听德才这么一说,卢旺盛心里面一惊,心想,跛子这家伙不会又跟上次一样,背着我去偷那个什么“神瓢”去了吧!
想到这,卢旺盛赶紧去到喜客泉边看看,看看那只“神瓢”还在不在。
“德才叔,跛子他不会出事的!你不要着急,他也不是小孩子了,我帮你一起找找,院子就这么大,说不定他去了什么背畸角旮旯里去了呢!”卢旺盛嘴上这么说,其实他心里面却在打鼓。
常德才心里面本来就有怨气,听卢旺盛这么一说,心里面才舒服一些,但嘴里面仍然在数落着焦跛子的不是。
“德才叔,你快来看啊,这是什么?心里面正在犯嘀咕的常德才听到卢旺盛的大声喊话之后立马跑了过去。

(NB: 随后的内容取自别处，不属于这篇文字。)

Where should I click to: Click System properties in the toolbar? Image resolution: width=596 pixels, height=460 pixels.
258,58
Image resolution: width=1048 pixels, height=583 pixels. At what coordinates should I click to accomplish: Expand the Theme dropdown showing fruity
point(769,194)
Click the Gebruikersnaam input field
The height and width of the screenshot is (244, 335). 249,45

“天呐,这是什么?怎么会这样?”常德才走近一看,只见焦跛子单膝跪地,双手托臼,两眼直直地望着臼里的玄水,面部表情僵硬。
焦跛子已经成了一座“雕像”。
“小姐、小姐、小姐不好了,出大事了,你快去看看吧!”桂芝一早起来忙着取水煎药,当她走到喜客泉边时,看到卢旺盛以及爹爹常德才在围着一座“雕像”议论着。
“咦,这儿什么时候出现雕像了?怎么会呢,走近一看,这“雕像”怎么是焦跛子啊?”顿时吓得桂芝胆都快破了。

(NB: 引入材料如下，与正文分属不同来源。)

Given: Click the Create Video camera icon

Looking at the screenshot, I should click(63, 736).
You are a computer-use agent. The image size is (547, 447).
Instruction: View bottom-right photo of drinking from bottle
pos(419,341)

“没事的,不用慌,我昨晚就知道了,他识得玄机心不净,他要接受七七四十九天的玄水洗心,如七七四十九天还洗不净,那就七七四十九个月、七七四十九年,直到他醒悟的那一天。他会醒来的,‘雕像’只是暂时的!放心吧,他没事的!”稗草正在复方,就是将前一天所开出的方子,从头至尾再看一遍,以防差错。同时将平常少见的症状记下来,以补充《成氏药笈》。

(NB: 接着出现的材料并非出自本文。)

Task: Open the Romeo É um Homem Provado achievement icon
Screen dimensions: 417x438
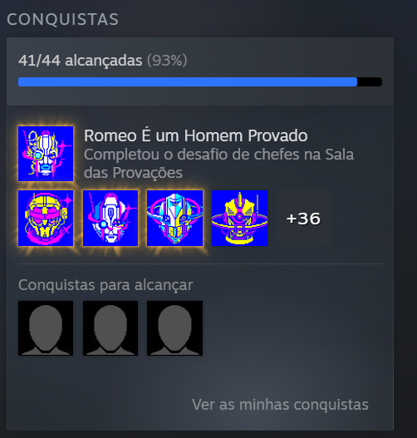Action: 46,154
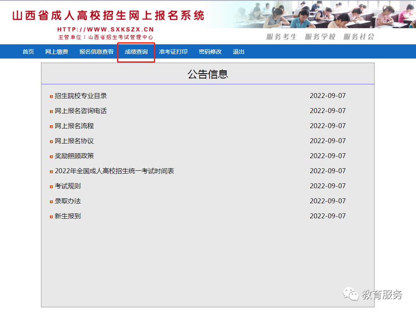Click 准考证打印 in the navigation bar
The height and width of the screenshot is (313, 416).
point(173,52)
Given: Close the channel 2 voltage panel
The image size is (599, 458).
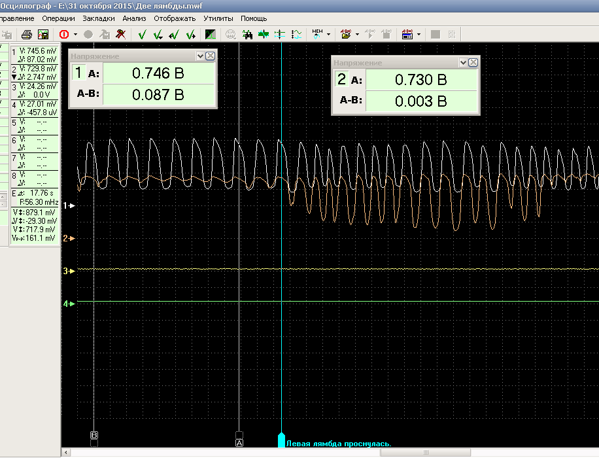Looking at the screenshot, I should (473, 63).
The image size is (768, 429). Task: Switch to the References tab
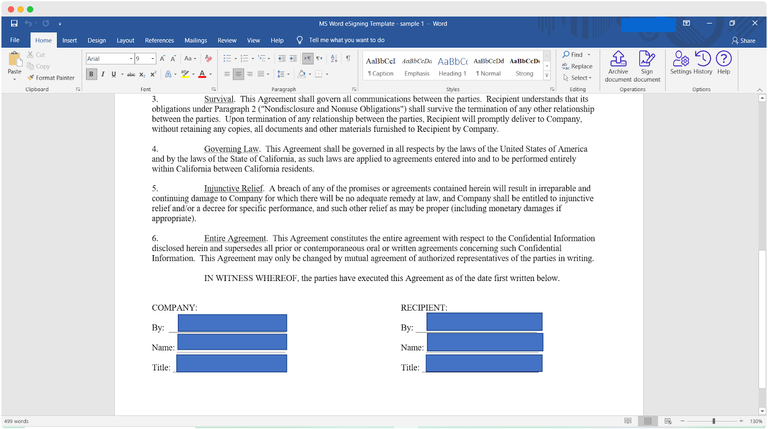[x=159, y=40]
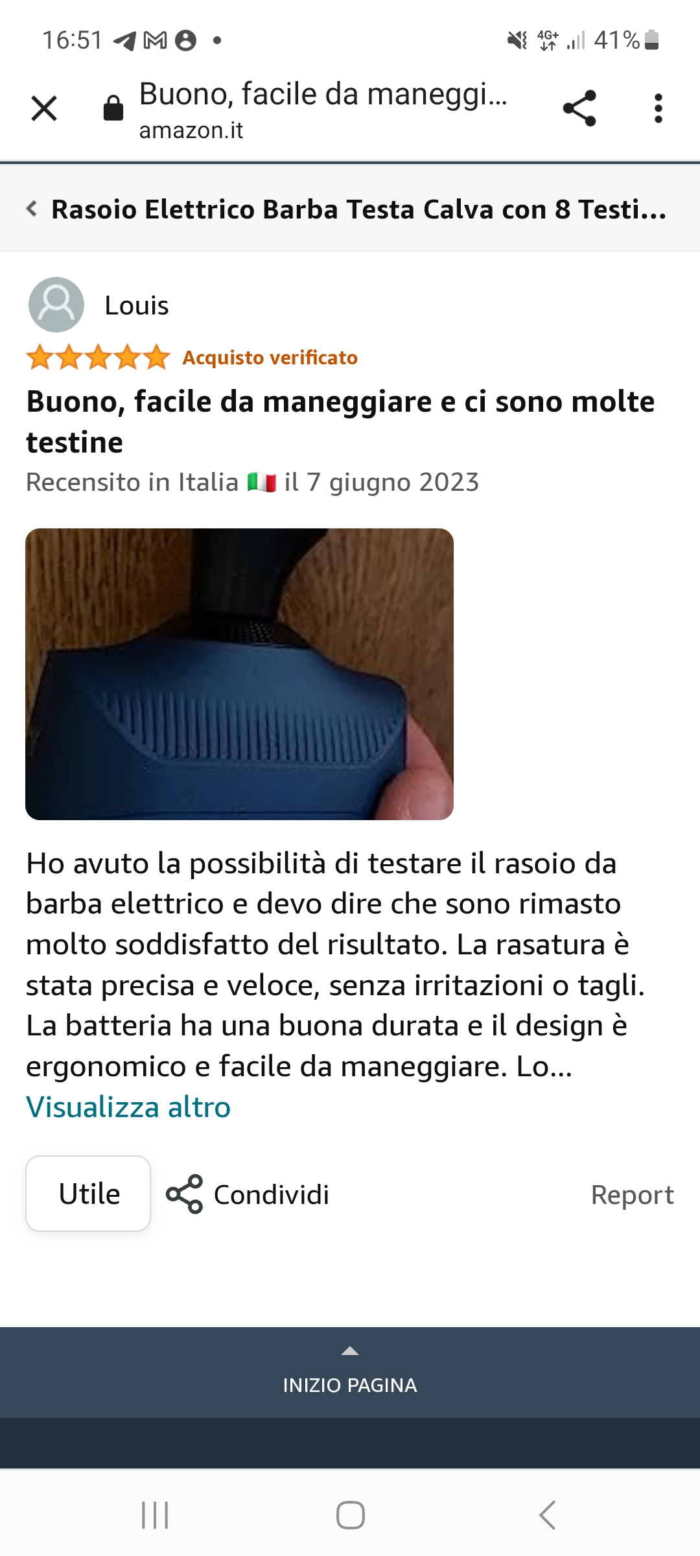Tap the Acquisto verificato label
The width and height of the screenshot is (700, 1556).
point(270,357)

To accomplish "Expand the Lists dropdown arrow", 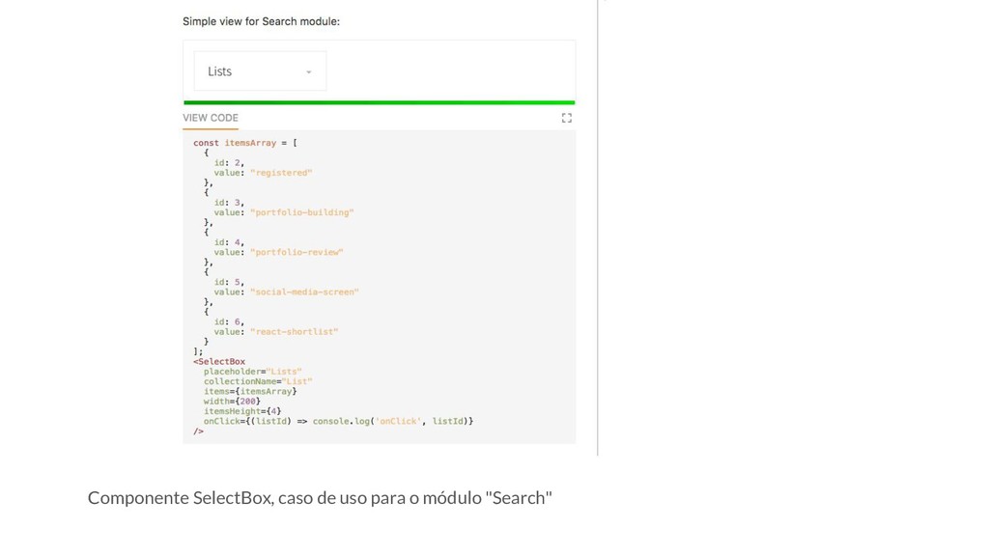I will (x=309, y=72).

卢旺盛见到焦跛子这副样子之后,心里害怕极了,他想,他盗取了《成氏药笈》会不会也会这样?不可能,我那是“借阅”跟焦跛子不一样。
卢旺盛心里面虽然这样想着,但还是有点忌惮。
“卢大公子,我们家小姐说了,你脚伤治愈时间已到,你可以回家了!”桂芝对卢旺盛说道。
“好的,你不说我也会向你们家小姐告辞的!你这么一说,那我向你们家成郎中问好。谢谢她精心为我把脉治病,谢谢了!”说完,卢旺盛作了一揖走了。
“公子、公子,卢公子留步!卢公子请您留步!”正欲走出成家大院的卢旺盛听见背后有人在喊他,立马停下脚步,转身回望。
“哟,曹掌柜,是你喊我的吗?我都忘记这一茬了呢,原来你还在这冶病。怎么样,好点了吗?”卢大公子见是曹六生在喊他,立马止步跟曹六生搭起话来。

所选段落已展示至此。